#### [GOAL]
Show every line of the records below that contains the word "Open", copying each line unchanged.

#### [DATA PROVIDED]
[start]

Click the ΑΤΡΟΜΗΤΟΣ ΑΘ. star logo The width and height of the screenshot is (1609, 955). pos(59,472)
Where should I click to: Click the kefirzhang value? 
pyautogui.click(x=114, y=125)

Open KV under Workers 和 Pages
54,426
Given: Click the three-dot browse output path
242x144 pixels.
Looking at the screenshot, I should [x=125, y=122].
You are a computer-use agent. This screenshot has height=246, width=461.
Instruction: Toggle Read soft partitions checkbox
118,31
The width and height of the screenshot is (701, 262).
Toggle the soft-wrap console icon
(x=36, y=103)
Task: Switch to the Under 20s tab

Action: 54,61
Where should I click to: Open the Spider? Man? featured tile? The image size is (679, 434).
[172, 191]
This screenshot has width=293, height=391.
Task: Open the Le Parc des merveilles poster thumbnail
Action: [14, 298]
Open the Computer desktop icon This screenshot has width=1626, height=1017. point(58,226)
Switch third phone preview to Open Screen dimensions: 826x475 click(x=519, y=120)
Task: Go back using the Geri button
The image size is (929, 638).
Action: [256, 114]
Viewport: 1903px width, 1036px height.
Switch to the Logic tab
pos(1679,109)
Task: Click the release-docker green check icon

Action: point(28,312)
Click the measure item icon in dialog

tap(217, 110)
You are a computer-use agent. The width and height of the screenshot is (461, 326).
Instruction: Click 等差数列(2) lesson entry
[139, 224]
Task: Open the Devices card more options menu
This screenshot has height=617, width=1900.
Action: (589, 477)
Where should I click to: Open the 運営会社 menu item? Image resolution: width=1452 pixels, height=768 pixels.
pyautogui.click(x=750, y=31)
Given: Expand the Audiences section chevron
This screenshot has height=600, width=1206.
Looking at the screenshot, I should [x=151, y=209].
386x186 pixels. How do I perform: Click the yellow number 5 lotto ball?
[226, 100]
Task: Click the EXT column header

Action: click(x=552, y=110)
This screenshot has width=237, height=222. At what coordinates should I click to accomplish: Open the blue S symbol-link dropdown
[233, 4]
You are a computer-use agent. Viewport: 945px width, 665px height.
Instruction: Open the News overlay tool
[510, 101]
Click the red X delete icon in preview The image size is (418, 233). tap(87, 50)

[end]

#### [SOLUTION FOR THIS EXERCISE]
Open KV under Workers 和 Pages
Where should I click to: Open the Spider? Man? featured tile? The image size is (679, 434).
Task: Open the Le Parc des merveilles poster thumbnail
Open the Computer desktop icon This screenshot has width=1626, height=1017. point(58,226)
Switch third phone preview to Open Screen dimensions: 826x475 click(x=519, y=120)
Task: Open the Devices card more options menu
Where should I click to: Open the 運営会社 menu item? Image resolution: width=1452 pixels, height=768 pixels.
This screenshot has width=237, height=222. At what coordinates should I click to accomplish: Open the blue S symbol-link dropdown
Instruction: Open the News overlay tool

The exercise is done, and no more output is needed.